When the media got wind of the hospital’s intentions, it was besieged by critics.  Under immense public pressure and the threat of litigation, the hospital abandoned its plan.  Professor Coleman hypothesizes that most of the interests that lobbied against the hospital did not even understand what it was proposing; once they heard “female circumcision,” they stopped listening.

The AAP announced that it  “retracted the policy because it is important that the world health community understands the AAP is totally opposed to all forms of female genital cutting, both here in the U.S. and anywhere else in the world.”  Could anyone seriously have argued otherwise?  The now-rescinded policy was aimed at preventing female circumcision.  It reflected the reality that parents who want their daughters circumcised will find a way to have the procedure done.  Because a ritual nick would save some girls from far more drastic procedures, the AAP should have been congratulated for its pragmatism instead of pilloried for seeming to condone violence and discrimination against women. 

The other point is that anyone who opposes the now-rescinded policy but endorses neonatal male circumcision lives in a glass house.  Like female circumcision, male circumcision is a cultural phenomenon.  (You can read other posts on this point here, here and here, and an article here).  Unlike the sort of ritual nick proposed by the AAP, however, male circumcision involves tissue removal and permanently changes the penis.  Most of us are comfortable with this result because we are socially and culturally accustomed to it.  A ritual nick of the clitoris, on the other hand, is entirely foreign to most people in the United States.  But we should not hold the cultural choices of others to more exacting standards than we hold our own.
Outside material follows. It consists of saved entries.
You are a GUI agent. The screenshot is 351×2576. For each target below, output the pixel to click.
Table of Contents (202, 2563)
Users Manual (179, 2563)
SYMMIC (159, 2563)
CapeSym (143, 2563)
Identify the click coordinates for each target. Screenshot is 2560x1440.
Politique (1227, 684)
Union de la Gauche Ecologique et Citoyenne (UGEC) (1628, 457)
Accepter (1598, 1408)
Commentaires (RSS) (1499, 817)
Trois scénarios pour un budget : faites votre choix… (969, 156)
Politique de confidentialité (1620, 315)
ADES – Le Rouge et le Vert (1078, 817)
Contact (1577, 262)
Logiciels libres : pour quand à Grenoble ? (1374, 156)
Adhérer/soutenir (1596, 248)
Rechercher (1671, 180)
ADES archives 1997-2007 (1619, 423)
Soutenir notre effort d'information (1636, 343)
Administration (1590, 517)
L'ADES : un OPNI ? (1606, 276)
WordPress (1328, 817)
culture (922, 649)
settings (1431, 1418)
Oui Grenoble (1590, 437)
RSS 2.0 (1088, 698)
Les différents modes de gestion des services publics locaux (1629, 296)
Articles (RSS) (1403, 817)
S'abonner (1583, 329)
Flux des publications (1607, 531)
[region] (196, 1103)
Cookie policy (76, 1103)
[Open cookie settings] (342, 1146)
 June 2, 2010 at 4:27 pm   Posted in: Culture   Print This Post Print This Post

Responses (1)

  1. Stephanie Farrior - June 2, 2010 at 5:03 pm

    Readers might be interested in the statement issued jointly by the World Health Organization (WHO), UNICEF, UNFPA and UNIFEM regarding the AAP’s (now-rescinded) policy. Amongst other things, their statement says:
    “The AAP new policy statement erroneously states that ‘WHO and other international health organizations are silent on the pros and cons of pricking or minor incisions’. In fact, the 2008 ‘Eliminating Female Genital Mutilation – an Interagency Statement’ signed by 10 UN agencies devotes a full section to the issue of pricking, piercing, incision and scraping.”

    These organizations state: “We are concerned that the American Academy of Pediatrics (AAP) Policy statement . . . contain[s] statements that could weaken the efforts to eliminate the practice. Of particular concern is the suggestion that some forms of FGM are not harmful and can be supported and performed by medical personnel.

    “Convinced that the AAP also wishes to contribute to reaching the objective of ending FGM, we are writing to raise the issues of concern and to strongly encourage AAP to revise its policy statement.”